» **Extracted entries**:
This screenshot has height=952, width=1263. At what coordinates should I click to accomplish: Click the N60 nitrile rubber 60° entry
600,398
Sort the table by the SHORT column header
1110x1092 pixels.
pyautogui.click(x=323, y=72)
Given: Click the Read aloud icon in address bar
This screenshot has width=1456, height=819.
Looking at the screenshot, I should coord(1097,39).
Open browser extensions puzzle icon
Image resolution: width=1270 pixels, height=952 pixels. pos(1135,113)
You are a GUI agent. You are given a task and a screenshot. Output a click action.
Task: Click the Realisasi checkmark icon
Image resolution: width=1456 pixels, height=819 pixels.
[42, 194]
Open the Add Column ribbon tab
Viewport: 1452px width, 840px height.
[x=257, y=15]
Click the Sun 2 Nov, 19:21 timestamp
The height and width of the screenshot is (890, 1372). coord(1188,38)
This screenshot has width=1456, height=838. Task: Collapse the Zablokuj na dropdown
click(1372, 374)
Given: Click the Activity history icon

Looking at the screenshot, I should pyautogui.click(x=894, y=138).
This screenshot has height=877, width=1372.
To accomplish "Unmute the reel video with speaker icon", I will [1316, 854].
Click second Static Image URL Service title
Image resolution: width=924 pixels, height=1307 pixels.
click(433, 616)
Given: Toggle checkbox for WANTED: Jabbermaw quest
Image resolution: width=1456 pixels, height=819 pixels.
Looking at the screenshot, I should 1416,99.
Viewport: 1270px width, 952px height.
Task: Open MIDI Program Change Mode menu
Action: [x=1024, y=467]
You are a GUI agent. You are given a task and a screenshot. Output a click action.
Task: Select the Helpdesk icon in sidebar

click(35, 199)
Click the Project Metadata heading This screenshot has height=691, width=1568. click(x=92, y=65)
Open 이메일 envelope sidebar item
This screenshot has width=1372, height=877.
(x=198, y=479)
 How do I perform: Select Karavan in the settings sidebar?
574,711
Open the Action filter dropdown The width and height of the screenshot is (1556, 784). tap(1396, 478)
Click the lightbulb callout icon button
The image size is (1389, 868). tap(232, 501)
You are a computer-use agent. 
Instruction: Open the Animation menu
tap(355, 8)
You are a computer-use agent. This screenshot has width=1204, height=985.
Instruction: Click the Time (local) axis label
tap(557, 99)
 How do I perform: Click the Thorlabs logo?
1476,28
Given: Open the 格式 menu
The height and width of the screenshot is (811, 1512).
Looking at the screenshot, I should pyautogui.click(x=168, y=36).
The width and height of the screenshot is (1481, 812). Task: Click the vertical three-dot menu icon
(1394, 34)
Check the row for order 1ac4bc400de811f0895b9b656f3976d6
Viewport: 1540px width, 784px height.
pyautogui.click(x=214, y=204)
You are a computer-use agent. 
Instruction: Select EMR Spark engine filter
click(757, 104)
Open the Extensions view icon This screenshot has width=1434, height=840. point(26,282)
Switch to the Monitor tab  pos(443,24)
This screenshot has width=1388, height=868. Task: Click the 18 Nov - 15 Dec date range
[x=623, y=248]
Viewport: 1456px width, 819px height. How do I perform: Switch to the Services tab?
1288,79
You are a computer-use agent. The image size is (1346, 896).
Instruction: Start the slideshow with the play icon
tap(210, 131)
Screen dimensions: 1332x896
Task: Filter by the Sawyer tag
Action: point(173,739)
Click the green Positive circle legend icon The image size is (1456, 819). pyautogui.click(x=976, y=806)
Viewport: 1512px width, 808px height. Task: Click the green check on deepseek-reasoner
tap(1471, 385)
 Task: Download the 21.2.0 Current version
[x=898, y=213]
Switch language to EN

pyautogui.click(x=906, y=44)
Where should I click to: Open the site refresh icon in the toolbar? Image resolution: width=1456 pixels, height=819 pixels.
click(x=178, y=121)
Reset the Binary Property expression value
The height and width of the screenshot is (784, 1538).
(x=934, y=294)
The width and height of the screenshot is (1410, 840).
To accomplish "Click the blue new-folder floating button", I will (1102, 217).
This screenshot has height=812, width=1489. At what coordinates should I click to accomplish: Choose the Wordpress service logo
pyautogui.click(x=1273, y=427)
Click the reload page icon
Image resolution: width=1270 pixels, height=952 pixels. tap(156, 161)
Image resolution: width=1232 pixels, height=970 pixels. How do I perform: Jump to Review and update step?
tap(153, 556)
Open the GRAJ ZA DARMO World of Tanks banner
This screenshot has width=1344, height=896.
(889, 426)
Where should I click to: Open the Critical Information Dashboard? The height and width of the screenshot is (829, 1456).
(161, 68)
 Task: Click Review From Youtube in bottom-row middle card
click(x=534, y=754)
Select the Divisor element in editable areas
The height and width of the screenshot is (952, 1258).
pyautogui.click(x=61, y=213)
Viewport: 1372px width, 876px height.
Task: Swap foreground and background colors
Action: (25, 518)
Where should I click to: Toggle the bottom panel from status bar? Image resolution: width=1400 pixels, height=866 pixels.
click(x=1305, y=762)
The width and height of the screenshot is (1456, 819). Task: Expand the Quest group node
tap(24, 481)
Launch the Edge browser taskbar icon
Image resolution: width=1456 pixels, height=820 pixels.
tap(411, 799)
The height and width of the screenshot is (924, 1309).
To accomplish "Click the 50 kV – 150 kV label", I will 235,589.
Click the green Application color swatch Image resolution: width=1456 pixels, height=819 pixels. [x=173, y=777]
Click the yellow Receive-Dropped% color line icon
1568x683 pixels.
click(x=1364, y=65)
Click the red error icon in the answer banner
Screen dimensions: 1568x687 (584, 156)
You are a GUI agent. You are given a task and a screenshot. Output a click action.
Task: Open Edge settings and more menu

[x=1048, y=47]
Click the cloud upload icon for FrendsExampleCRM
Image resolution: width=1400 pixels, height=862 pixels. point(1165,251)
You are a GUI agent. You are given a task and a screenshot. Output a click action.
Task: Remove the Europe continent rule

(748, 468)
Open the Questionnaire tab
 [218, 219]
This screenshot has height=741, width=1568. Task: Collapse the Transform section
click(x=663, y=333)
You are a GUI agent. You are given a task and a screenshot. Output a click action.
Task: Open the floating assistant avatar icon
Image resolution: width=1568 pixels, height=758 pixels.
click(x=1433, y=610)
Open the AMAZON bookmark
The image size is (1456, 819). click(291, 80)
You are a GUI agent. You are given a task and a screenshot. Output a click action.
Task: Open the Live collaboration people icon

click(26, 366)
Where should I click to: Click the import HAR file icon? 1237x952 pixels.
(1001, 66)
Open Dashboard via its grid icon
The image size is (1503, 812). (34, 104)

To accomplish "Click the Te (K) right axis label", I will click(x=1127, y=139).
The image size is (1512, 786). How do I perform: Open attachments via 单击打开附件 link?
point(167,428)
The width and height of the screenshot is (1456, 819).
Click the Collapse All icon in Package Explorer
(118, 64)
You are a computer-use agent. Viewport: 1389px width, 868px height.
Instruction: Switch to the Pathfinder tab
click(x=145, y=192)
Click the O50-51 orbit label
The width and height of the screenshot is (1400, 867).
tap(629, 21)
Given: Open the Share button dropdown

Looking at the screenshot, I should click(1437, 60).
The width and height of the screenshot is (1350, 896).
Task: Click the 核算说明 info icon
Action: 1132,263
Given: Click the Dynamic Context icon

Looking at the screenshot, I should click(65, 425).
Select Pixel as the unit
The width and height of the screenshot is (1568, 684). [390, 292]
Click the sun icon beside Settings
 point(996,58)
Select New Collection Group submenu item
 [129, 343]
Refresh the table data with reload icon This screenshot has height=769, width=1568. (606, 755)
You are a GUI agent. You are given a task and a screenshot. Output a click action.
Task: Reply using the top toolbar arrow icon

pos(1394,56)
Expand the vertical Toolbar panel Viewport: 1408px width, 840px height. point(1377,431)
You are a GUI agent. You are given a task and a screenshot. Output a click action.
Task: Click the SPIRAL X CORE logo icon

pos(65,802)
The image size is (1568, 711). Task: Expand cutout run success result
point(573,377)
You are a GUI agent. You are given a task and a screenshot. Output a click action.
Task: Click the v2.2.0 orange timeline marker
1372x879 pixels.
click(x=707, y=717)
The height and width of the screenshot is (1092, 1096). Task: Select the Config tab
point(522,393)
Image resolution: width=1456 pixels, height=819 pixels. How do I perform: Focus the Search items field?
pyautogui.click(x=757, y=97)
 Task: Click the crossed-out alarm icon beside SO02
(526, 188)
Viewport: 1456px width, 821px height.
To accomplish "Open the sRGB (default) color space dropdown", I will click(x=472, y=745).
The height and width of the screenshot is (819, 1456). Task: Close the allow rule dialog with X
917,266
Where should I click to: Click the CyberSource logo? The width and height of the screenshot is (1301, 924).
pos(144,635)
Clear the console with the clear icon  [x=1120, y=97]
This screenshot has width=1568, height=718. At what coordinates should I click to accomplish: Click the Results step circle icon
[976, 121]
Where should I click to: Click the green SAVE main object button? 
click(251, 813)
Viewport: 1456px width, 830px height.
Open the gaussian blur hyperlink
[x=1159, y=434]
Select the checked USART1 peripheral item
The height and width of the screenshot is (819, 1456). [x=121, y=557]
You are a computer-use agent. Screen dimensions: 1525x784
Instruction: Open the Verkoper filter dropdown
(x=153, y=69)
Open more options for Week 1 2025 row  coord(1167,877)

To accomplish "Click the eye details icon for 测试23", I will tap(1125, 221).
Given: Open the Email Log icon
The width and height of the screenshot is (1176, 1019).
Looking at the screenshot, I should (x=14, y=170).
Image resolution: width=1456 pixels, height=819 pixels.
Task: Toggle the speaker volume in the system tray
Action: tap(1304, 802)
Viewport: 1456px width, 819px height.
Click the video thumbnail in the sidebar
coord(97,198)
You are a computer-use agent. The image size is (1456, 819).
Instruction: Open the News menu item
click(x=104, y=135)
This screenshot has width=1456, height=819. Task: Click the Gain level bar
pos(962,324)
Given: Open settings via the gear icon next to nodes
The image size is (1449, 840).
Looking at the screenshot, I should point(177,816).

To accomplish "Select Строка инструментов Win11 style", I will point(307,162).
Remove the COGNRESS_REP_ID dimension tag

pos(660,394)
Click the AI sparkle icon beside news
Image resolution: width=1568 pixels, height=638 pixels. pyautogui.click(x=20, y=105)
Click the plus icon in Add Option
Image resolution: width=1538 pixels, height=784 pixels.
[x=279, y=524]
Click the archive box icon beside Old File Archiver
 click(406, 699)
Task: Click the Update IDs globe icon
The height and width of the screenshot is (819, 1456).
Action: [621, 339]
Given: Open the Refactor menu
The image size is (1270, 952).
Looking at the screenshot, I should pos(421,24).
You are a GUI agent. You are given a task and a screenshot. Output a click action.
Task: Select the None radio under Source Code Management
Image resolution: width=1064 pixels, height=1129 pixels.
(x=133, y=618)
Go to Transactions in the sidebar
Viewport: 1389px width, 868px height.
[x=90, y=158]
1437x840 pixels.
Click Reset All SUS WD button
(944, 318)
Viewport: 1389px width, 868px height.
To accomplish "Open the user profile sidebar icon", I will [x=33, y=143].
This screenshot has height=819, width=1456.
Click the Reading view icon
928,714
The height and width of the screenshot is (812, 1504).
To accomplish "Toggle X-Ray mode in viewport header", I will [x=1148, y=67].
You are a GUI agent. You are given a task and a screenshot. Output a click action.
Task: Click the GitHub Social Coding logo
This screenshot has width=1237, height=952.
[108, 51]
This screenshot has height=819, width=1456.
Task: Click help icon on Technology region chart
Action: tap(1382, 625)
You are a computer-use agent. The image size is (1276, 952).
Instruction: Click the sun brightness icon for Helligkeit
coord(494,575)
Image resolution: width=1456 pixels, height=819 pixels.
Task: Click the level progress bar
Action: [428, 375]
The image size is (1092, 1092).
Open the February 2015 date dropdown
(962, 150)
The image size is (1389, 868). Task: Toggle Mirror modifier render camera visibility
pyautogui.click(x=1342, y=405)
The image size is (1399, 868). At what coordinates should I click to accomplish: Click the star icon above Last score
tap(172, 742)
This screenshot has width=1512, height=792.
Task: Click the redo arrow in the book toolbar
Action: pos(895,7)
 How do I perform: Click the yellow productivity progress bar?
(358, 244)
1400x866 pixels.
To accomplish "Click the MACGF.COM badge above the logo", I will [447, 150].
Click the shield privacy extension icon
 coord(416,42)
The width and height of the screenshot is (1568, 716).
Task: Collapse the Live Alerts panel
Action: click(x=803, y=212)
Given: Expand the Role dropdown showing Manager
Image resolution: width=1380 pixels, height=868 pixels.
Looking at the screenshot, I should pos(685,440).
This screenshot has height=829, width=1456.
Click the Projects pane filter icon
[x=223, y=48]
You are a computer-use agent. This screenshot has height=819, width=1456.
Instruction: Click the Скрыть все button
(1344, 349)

» **Instructions to follow**:
Nothing outside this range should appear: the lines from the start of the listing through the line with "Given: Click the Read", each reproduced exactly, both ends included.

» **Answer to this exercise**:
This screenshot has height=952, width=1263. At what coordinates should I click to accomplish: Click the N60 nitrile rubber 60° entry
600,398
Sort the table by the SHORT column header
1110x1092 pixels.
pyautogui.click(x=323, y=72)
Given: Click the Read aloud icon in address bar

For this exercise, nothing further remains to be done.